Cation-Specific Influences on the Solvation and Solvent Accessibility of Alanine-Rich Peptides

Abstract

Studies in our lab correlated salt-induced changes in protein solvation to changes in water structure, protein aggregation and thermal stability. In order to better isolate and identify how salts influence protein structure and solvation, we extended our studies to include small peptides. Previous studies with alanine-rich peptides have correlated co-solvent-induced changes in solvation with stability.
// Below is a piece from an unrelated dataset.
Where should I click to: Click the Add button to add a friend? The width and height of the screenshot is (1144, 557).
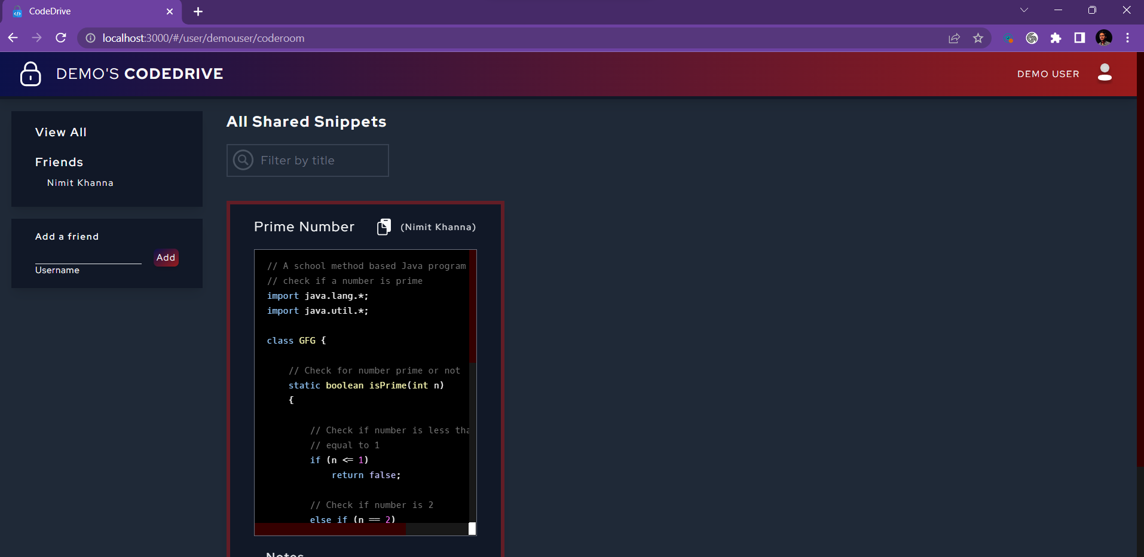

We utilized Attenuated Total Reflectance infrared spectroscopy (ATR-FTIR) and circular dichroism (CD) to study salt-induced changes in these peptides in 1H2O and 2H2O. Our data suggests ion-specific changes that reflect differences in peptide structure and/or solvation. CD spectra show significant secondary structure changes, particularly of the uncapped peptide, in the presence of some salts. These structural changes correlate with infrared experiments performed on partially dehydrated peptide thin films that show differences in the structure and 1H/2H exchange of the peptides. The 1H/2H exchange experiments show some salts alter peptide solvation and suggest changes in the solvent accessibility of the peptide. Peptide infrared data also show specific cation interactions to the peptide backbone. Furthermore, our data suggest cations preferentially influence solvation in an order consistent with the Hofmeister series, with Ca2+ and Mg2+ showing the most significant changes in peptide solvation.